The Security, Risk, and Compliance division of the National Association of Insurance Commissioners (NAIC) has an exciting opportunity for a Cloud Security Engineer. This position is responsible for defining, implementing, and maintaining the security architecture of the organization's cloud and cloud-native environments. This role partners closely with Cloud Engineering, DevOps, Compliance, and Risk teams to ensure cloud platforms-including Kubernetes and emerging AI-enabled technologies-are designed and operated securely, in alignment with regulatory requirements, security best practices, and organizational risk tolerance. This is a full-time hybrid position, in a positive and flexible environment. Residency within 100 miles of the Kansas City office is required.

Responsibilities Include:

• Design, implement, and maintain secure cloud architectures across IaaS, PaaS, and SaaS platforms (e.g., AWS, Azure, OCI), including security guardrails and standards.

• Develop and maintain cloud security standards and documentation and ensure cloud architecture designs align with said standards and risk management requirements.

• Lead security architecture and controls for containerized and Kubernetes-based workloads, including cluster hardening and secure configuration, workload isolation and network policies, secrets management and key rotation, and container image security and supply chain integrity.

• Collaborate with DevOps teams on container security tooling, runtime protection, and secure CI/CD pipelines.

• Contribute to the development and architecture of an organizational AI security strategy, including governance, acceptable use, and risk controls.

• Translate regulatory and compliance requirements (e.g., SOC 2, NIST, ISO 27001, GovRAMP) into actionable cloud security controls.

• Evaluate and implement cloud security posture management (CSPM), container security, CI/CD security, and cloud-native security tools.

Management Responsibilities:

This position does not have direct reports.

Minimum Education and/or Experience Required:

• Bachelor's degree (B.A. or B.S.) from four-year College or university in a computer related field and 5 years of experience in information security, with significant focus on cloud environments, and/or equivalent combination of education and technical experience.

• Hands-on experience securing AWS (Azure and OCI experience are a plus).

• Practical experience securing Kubernetes and containerized workloads.

• Familiarity with infrastructure-as-code and CI/CD security concepts.

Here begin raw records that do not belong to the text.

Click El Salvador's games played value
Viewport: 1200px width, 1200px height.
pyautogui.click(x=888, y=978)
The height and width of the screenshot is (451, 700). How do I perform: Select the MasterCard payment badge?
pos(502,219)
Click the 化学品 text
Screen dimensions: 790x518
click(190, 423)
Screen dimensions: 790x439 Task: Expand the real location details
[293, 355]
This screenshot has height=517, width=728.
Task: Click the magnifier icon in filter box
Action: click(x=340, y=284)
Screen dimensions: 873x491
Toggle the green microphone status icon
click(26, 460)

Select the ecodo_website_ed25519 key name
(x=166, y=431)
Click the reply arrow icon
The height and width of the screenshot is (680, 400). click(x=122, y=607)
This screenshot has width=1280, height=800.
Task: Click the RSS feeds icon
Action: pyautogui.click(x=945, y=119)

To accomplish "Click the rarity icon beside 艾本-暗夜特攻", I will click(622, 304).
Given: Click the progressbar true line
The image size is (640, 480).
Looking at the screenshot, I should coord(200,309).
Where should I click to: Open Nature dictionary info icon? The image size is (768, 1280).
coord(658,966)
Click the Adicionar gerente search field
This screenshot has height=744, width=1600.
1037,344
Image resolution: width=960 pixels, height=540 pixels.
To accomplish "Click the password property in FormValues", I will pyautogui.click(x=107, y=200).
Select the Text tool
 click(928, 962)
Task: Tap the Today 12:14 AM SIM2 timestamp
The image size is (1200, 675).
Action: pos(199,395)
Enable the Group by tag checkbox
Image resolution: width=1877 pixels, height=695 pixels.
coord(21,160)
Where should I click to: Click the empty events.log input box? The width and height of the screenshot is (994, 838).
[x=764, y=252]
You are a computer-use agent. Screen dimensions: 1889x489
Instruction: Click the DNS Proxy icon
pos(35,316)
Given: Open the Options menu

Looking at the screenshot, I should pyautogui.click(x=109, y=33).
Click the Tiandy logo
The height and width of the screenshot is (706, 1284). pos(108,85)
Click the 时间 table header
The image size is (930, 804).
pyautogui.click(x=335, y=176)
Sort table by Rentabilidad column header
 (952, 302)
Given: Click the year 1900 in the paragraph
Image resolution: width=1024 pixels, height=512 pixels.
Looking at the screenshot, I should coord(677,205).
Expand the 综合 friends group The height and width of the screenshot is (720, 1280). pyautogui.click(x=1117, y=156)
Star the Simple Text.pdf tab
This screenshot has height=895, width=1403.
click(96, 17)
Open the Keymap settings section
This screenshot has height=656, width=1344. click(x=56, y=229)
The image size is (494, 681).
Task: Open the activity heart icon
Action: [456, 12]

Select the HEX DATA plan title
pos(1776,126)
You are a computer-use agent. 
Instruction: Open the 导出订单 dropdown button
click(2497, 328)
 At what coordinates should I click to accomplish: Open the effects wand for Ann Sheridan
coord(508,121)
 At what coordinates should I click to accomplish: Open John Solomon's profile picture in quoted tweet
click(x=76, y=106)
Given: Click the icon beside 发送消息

• Strong working knowledge of:

  • Cloud IAM and identity federation

  • Network security (VPCs/VNETs, firewalls, security groups)

  • Encryption, key management, and secrets handling

• Ability to communicate complex security concepts clearly to technical and non-technical audiences.

Preferred Qualifications:

• Experience working in regulated or compliance-driven environments (e.g., SOC 2, GovRAMP, PCI, HIPAA).

• Familiarity with frameworks such as NIST 800-53, CIS Benchmarks, or Zero Trust architectures.

• Experience evaluating or securing AI/ML platforms or SaaS tools.

• Experience with CSPM, container security, or cloud-native security tools (vendor-agnostic).

• Relevant certifications (e.g., AWS Security Specialty, CCSK, CKS, CISSP) are a plus.

Systems & Technology Requirements:

• AWS

• Kubernetes & Container Technologies

• Infrastructure-as-code tools (e.g., Terraform, CloudFormation, ARM, Gitlab)

• Windows, Linux, and MacOS Endpoints

• Identity & Access Management (IAM / IdP)

Schedule: Hybrid

While this position qualifies for a hybrid schedule, you may be required to come into the office for a minimum of one day each week plus for ongoing meetings, events or training.

Travel:

This position does not require overnight business travel. Employees are responsible for their personal transportation to/from the home and office, including events, meetings, and training required by the NAIC.

Compensation:

$107,000 - $142,000 commensurate with education and experience.

Sponsorship:

Applicants must be authorized to work for any employer in the U.S. We are unable to sponsor or take over sponsorship of an employment Visa at this time.

The NAIC is proud to be an Equal Opportunity Employer

Applicants for all positions are considered without regard to age, race, creed, color, religion, sex, sexual orientation, gender identity or expression, national origin or ancestry, marital status, pregnancy, genetic information, military or veteran status, disability, or any other basis protected by applicable law.